Each biomarker has a unique current signature, so the presence and concentration of target biomarkers can be analysed in this way.
With the rapid growth in nanotechnology and nanopore technology, this innovative platform could pave the way for the next wave of clinical applications.
– Dr Jasmine Sze
The team demonstrated that their system can work by testing three aptamers on one DNA backbone. They found that the nanopores can detect the specific biomarkers that the aptamers were designed to pick up.
They say that the system can be constructed with more than five different aptamers, allowing detection of multiple biomarkers at once. In addition, the biomarkers were detected in human serum, meaning far less preparation time and cost were needed.
Based on the preliminary findings of this study, research efforts are now focused on several types of cancer and neurological disorders, which can benefit from the detection of biomarkers that are in low abundance in clinical samples.

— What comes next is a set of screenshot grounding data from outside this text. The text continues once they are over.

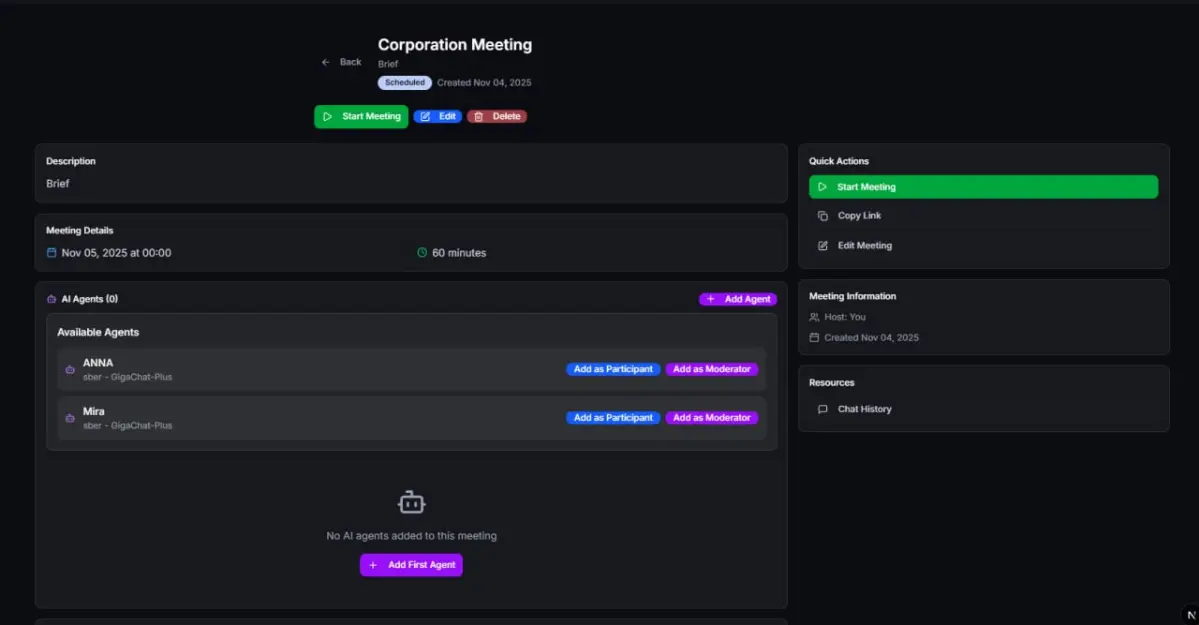Click the Add First Agent button
1199x625 pixels.
[x=411, y=565]
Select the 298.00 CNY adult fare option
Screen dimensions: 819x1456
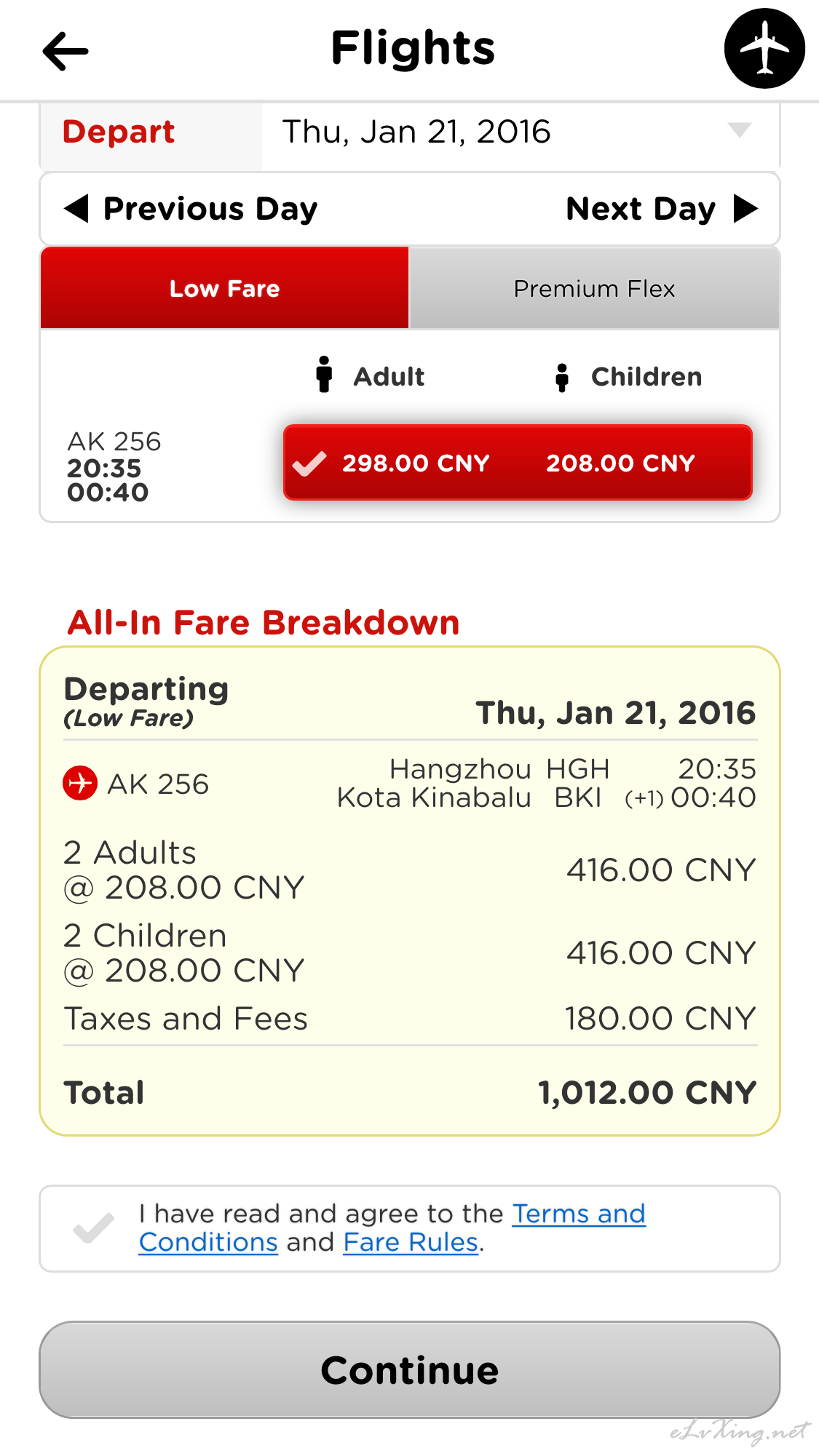click(416, 464)
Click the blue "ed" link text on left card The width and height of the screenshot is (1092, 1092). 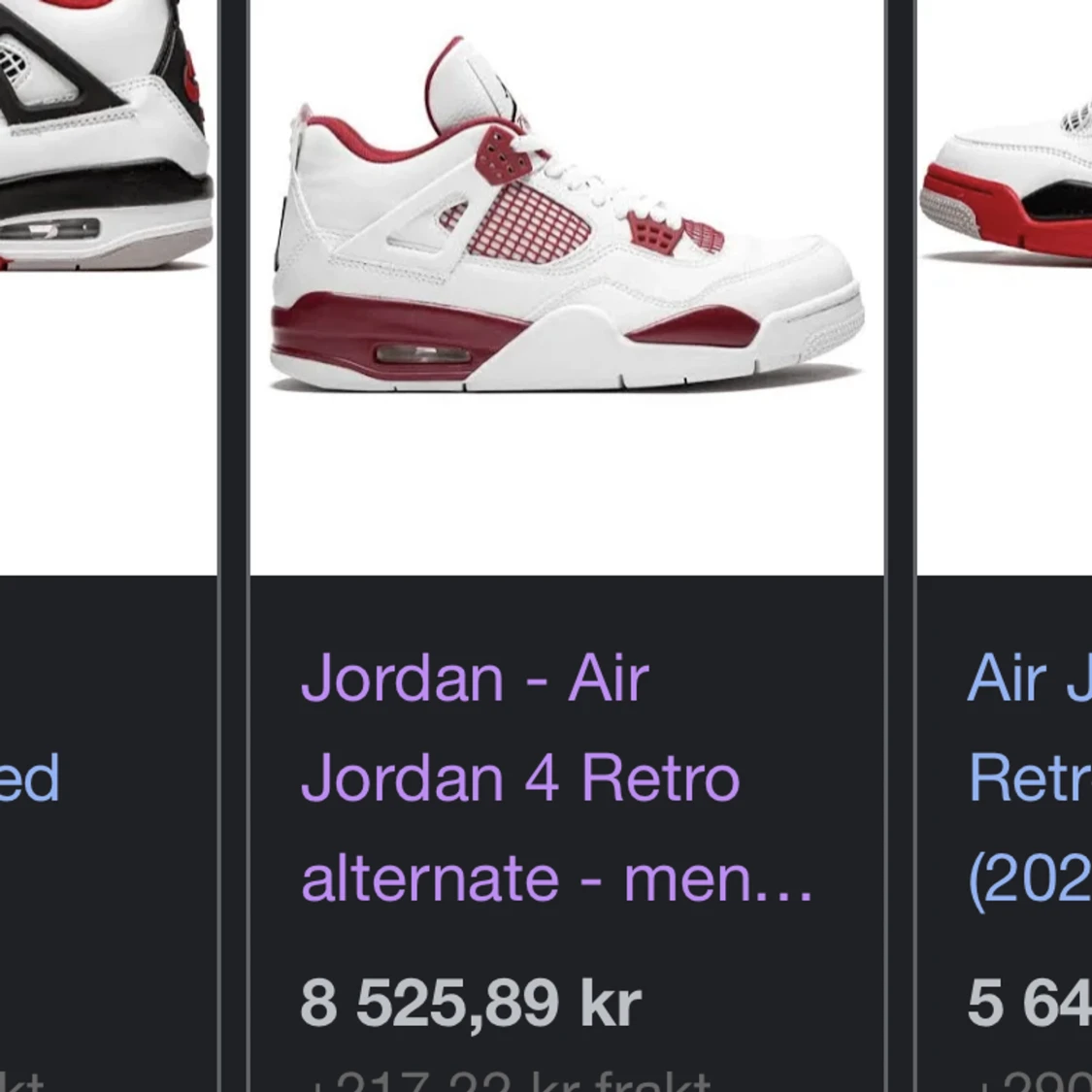(x=29, y=778)
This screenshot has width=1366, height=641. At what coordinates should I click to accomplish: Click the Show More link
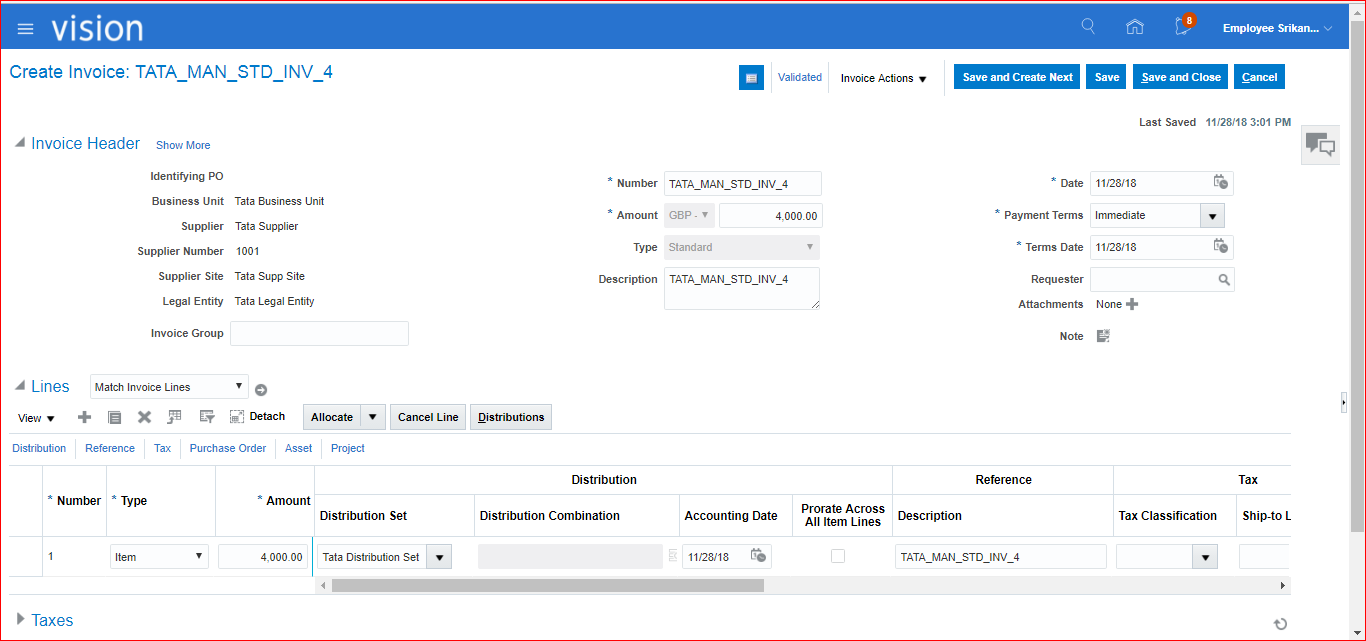click(x=183, y=145)
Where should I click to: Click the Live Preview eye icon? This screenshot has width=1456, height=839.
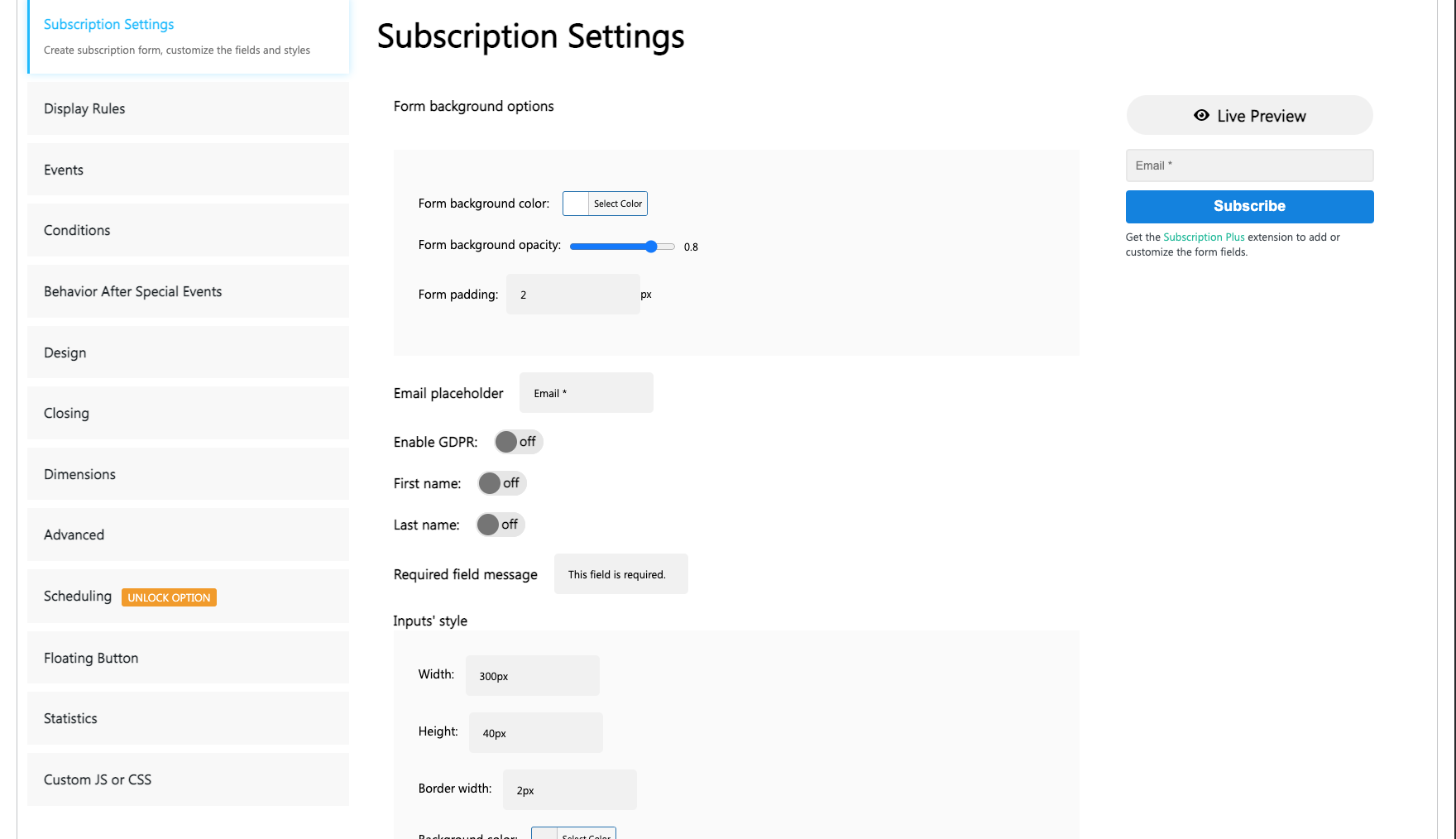[x=1201, y=116]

The team have filed a patent for the technology, and are currently exploring routes towards commercialisation so that it can be used to ultimately improve quality of life.
Dr Jasmine Sze, who completed this study as part of her PhD in the Department of Chemistry and has recently moved to the IMED Biotech at AstraZeneca said “Looking forward, with the rapid growth in nanotechnology and nanopore technology, this innovative platform could pave the way for the next wave of clinical applications.
“It has great potential for biomarker discovery, development of companion diagnostics as well as clinical endeavours, such as direct diagnosis, prognosis and sub-type classification with single-molecule sensitivity.”